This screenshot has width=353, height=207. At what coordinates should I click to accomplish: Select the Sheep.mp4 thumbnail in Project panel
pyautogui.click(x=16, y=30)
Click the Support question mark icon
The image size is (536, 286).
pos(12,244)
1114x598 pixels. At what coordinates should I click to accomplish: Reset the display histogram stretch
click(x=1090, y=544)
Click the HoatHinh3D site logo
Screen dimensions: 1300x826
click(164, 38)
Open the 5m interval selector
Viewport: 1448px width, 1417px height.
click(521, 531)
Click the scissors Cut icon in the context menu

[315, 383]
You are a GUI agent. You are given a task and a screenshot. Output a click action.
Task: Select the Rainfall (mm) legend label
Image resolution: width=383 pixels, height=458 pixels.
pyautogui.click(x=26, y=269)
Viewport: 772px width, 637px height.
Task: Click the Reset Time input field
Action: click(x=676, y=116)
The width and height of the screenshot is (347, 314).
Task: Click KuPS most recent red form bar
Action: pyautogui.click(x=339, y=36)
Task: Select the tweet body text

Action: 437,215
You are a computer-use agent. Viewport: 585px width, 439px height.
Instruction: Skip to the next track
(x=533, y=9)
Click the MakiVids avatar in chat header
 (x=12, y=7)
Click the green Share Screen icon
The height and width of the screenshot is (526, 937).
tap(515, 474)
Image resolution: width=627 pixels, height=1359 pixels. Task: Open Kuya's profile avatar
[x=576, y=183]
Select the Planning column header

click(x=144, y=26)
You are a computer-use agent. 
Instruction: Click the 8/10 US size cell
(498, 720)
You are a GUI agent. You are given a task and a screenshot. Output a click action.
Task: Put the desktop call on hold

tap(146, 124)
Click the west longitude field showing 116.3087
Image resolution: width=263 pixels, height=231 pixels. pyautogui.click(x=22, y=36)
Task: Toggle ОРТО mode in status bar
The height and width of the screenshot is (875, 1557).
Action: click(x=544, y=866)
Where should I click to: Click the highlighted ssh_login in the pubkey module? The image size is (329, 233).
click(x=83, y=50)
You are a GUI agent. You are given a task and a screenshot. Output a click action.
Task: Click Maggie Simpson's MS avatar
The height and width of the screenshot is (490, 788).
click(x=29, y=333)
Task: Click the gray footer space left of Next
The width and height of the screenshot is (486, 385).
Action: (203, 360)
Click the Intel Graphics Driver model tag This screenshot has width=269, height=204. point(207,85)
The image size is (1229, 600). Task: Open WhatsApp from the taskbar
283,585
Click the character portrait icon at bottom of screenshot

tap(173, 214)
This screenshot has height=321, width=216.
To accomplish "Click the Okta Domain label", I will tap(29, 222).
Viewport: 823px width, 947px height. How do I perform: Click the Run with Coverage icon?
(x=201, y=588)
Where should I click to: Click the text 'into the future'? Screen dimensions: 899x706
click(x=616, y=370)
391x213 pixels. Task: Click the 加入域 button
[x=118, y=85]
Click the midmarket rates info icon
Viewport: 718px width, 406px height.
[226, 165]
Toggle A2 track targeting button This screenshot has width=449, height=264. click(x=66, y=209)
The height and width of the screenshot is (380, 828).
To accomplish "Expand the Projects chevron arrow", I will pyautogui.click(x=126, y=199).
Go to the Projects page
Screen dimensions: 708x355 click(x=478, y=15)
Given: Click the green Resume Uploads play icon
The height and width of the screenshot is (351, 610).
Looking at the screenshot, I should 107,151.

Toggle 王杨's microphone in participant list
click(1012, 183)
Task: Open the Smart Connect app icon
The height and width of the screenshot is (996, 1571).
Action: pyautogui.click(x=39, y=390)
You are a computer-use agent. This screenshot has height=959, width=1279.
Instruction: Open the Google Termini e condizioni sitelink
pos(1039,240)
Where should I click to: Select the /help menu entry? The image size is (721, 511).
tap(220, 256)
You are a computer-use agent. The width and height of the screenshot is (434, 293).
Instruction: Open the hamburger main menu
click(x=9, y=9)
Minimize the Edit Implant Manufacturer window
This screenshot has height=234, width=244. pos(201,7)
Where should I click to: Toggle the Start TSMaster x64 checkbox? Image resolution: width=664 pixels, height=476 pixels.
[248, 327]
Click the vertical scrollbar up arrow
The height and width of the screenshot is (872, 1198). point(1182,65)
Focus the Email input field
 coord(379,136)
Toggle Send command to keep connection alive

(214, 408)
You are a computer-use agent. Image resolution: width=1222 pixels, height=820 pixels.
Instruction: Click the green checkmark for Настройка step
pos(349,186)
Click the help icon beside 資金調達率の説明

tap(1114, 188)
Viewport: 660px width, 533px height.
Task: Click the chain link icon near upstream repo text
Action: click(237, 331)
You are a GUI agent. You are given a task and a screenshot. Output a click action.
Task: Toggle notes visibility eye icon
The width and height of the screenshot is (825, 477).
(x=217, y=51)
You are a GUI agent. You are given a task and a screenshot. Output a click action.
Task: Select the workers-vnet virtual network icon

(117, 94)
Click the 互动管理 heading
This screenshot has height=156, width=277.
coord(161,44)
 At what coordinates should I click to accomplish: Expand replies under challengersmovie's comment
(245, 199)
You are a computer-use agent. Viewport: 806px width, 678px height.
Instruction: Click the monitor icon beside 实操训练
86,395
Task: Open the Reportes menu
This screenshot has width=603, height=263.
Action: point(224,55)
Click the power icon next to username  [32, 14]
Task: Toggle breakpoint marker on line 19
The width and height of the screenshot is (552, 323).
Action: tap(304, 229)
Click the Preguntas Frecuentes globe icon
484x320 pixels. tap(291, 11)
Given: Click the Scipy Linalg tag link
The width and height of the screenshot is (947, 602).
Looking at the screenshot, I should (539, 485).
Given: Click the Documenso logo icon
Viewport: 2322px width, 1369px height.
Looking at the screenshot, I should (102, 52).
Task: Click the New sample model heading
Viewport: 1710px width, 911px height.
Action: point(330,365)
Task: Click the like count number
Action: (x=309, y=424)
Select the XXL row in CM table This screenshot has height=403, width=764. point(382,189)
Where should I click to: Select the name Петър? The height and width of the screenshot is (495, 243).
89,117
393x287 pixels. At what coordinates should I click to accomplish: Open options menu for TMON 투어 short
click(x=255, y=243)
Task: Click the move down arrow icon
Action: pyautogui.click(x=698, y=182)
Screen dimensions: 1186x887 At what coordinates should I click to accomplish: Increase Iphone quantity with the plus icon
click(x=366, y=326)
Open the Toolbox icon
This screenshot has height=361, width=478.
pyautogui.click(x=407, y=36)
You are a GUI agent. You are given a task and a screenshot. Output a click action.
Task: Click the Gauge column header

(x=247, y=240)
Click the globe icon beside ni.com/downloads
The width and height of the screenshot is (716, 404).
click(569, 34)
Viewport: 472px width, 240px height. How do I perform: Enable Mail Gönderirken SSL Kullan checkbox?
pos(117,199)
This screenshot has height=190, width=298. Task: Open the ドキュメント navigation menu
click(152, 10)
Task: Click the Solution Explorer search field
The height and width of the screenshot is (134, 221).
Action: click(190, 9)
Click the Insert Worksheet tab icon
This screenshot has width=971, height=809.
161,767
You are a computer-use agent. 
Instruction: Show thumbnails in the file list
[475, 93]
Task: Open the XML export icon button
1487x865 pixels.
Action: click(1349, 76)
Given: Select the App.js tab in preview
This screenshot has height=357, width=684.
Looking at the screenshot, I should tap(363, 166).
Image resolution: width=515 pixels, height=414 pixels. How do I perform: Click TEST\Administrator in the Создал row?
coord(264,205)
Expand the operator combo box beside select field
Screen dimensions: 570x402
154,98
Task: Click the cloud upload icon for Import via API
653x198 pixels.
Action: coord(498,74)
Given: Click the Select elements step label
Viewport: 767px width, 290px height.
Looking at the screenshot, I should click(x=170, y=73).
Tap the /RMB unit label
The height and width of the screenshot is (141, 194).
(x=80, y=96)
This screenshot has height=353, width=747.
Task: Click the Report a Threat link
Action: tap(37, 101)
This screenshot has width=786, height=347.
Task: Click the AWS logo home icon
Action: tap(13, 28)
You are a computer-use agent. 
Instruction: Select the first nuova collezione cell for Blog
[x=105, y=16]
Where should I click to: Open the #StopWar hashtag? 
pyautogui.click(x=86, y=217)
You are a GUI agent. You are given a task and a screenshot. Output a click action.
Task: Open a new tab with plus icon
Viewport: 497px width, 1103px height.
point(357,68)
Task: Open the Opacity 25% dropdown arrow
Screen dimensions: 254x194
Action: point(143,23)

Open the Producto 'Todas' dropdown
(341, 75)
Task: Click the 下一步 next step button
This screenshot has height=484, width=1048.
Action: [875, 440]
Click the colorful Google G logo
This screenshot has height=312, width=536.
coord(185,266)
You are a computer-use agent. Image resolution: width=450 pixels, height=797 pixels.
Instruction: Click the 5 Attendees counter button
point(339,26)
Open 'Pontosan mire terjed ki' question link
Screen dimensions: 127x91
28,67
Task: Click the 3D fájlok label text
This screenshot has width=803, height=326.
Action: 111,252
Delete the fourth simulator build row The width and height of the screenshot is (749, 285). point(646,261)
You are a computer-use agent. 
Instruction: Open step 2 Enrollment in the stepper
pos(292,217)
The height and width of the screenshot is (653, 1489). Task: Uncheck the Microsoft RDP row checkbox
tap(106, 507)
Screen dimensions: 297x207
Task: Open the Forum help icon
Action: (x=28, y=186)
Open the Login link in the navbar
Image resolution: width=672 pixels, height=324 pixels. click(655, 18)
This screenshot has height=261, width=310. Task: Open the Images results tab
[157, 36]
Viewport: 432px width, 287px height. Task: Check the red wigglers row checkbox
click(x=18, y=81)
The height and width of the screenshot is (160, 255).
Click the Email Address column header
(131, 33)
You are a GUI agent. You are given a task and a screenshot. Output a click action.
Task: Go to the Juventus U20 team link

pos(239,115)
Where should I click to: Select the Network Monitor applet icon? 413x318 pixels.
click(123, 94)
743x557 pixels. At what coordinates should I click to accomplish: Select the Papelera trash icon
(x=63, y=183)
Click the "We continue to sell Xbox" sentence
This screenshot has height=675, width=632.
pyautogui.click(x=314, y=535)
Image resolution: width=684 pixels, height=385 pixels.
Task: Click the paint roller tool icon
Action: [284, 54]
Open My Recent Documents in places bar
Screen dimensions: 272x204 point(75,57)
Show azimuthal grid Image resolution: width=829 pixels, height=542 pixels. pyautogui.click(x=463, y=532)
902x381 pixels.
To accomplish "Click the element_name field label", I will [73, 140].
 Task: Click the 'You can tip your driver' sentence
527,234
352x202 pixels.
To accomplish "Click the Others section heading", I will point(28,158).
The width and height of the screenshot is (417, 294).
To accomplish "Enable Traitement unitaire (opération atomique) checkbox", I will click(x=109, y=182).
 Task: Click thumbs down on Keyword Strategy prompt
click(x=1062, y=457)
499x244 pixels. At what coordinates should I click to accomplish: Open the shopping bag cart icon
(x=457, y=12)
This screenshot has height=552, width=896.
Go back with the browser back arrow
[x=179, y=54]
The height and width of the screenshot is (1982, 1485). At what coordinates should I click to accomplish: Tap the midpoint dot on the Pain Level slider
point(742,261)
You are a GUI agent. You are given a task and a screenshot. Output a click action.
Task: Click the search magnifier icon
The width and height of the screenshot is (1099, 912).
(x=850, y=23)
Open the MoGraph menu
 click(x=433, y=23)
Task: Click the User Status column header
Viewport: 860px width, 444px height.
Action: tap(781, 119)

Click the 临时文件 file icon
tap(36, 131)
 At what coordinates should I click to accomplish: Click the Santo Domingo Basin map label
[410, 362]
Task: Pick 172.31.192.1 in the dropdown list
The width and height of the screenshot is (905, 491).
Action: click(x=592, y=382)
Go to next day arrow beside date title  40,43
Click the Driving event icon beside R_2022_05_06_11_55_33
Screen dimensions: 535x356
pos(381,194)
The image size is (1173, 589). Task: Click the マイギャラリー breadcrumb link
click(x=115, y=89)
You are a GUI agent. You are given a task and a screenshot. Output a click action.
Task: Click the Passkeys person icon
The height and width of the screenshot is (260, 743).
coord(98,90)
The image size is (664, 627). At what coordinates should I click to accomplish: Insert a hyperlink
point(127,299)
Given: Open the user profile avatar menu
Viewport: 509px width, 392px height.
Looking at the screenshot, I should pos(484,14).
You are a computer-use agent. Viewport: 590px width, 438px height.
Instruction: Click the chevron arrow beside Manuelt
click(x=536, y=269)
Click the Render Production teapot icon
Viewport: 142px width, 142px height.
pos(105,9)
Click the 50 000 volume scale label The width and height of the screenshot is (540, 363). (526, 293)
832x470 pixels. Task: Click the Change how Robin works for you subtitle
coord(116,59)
··········
What you should do: Whenever the word "heading" shows up in a line of the entries, list that line.

Answer space:
Click the 互动管理 heading
Task: Click the New sample model heading
To accomplish "Click the Others section heading", I will point(28,158).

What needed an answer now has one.